== Excerpt to read
Being young is an attractive quality as a dealer, but it can also bite you.
I’ve had many situations where people try to take advantage of me, but I’ve learned to stand my ground and do business with confidence.
My biggest recent accomplishment was selling at The Manhattan Vintage show and ending up in a NY Times article emphasizing the fact that I was the youngest seller there. Oftentimes I do forget that I’m somewhat young to be doing what I am, but taking a moment to stop and reflect on what I was able to create at 16 gives me immense gratitude that I’m able to have my ‘work’ be something that I’m so deeply passionate about.
I split my sourcing 50/50 between online and in person. Oftentimes once I buy from one source, they contact me time and time again when they know they have stock that I would resonate with. It’s like building a relationship – once you get to know a source, they understand your taste more deeply as time goes on. Having these contacts is gold, but I do use apps like Gem almost every day when I’m hunting for something specific.
When I’m sourcing in person, there are a couple of different routes I’ll take. Sometimes I go somewhere with the purpose of buying in bulk / by weight, but my favorite is when I get to select pieces from someone’s personal collection. It’s wonderful to be able to hear about the life the piece has lived before it comes into my hands, so that I can pass on its history to the next owner. I sell mainly online, but the summer leads me to East, participating in the Hampton Flea on the weekends. I have more plans to sell at physical events across the country in the 2024 season.
I’ve spent the last three months backpacking Asia. I had sourcing in mind when going about my travels, however it wasn’t a prominent thought when deciding to take the trip.
When I source online, a large percentage of my inventory comes internationally. Being able to be physically present in these countries while I source has definitely been a change of perspective. Now that I have more experience with the process of buying whilst traveling, I have a more developed understanding of how I’d like to proceed in the future.
An exciting prospect is traveling for sourcing, satisfying both my treasure hunter heart and my desire to adventure.
====
→ Explore the material:
1) Which events, publications, and apps does the vintage dealer passage name? List each one.
2) Copy out the vintage dealer passage between "Being young is" and "deeply passionate about.", inclusive.
3) Extend the vintage dealer passage beyond its final sentence.
== Collected material
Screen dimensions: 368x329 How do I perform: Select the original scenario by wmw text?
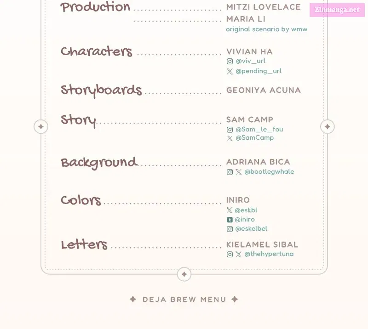click(267, 29)
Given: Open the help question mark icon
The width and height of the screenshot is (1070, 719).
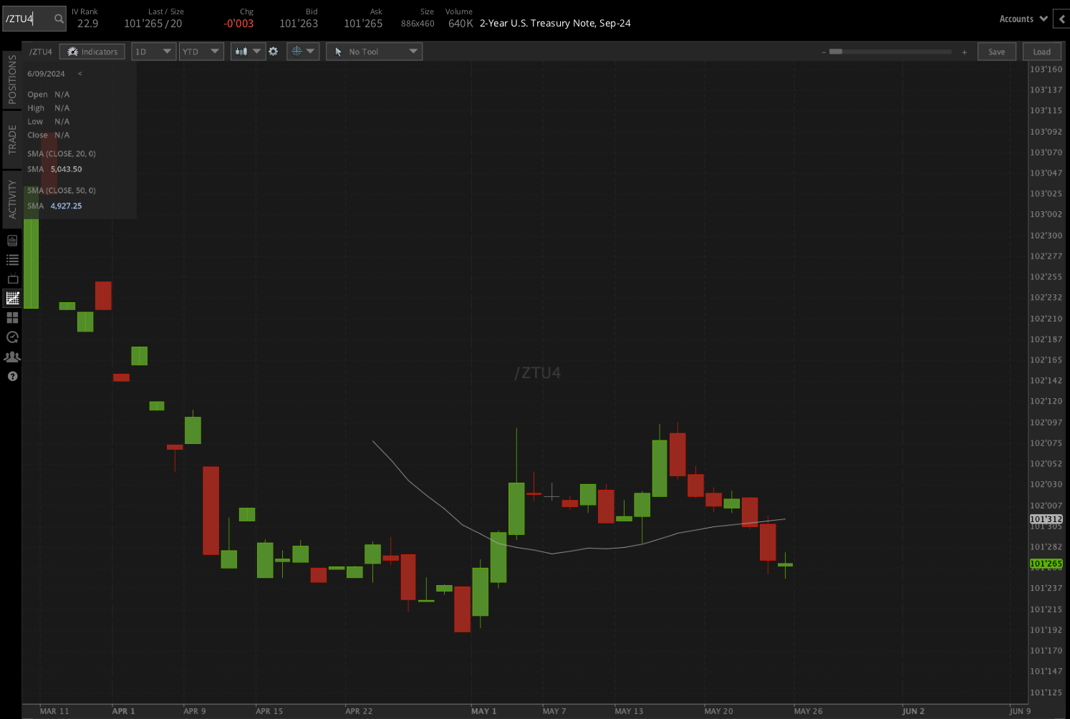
====
→ Answers to the tasks:
1)
The Manhattan Vintage show
NY Times
Gem
Hampton Flea

2)
Being young is an attractive quality as a dealer, but it can also bite you.
I’ve had many situations where people try to take advantage of me, but I’ve learned to stand my ground and do business with confidence.
My biggest recent accomplishment was selling at The Manhattan Vintage show and ending up in a NY Times article emphasizing the fact that I was the youngest seller there. Oftentimes I do forget that I’m somewhat young to be doing what I am, but taking a moment to stop and reflect on what I was able to create at 16 gives me immense gratitude that I’m able to have my ‘work’ be something that I’m so deeply passionate about.

3)
Sometimes an established seller will share the love and give you recommendations for sources, but it’s really important to also do it for yourself. The best way I’ve found contacts for vintage is just getting out there and exploring – oftentimes it’s the hidden gems that prove most fruitful. This is how you can create your unique angle as a dealer.
There are thousands of sellers, so it’s important to ask yourself what kind of buyer you intend to attract.
Have your selling process be as true to yourself and your vision as possible.
The hardest part about owning a vintage business is running a one-man show (this struggle is personal to me, not all sellers). I feel that the stores I have created have such an underlying sense of my own identity that it’s difficult to bring anyone else in. It makes it harder to grow the business or leave for periods of time, because I physically need to be there in order to run it.
My favorite perk about selling vintage is that I get access to an ever-rotating closet!
However what gives me the deepest satisfaction is that this business is only doing good for the world.
When I sell vintage, I feel that I connect with people through my value of quality and curation – once you wear vintage, you don’t turn back! When I sell in person, there’s nothing like being surrounded by creatives who hold vintage in the same regard.
I’m now 18 and have an explorer’s heart, so I don’t have any idea what the future will hold! I like to stay fluid and take the opportunities that come to me. I know that whatever I do, I’ll be finding vintage along the way – it somehow seems to find me in every path.”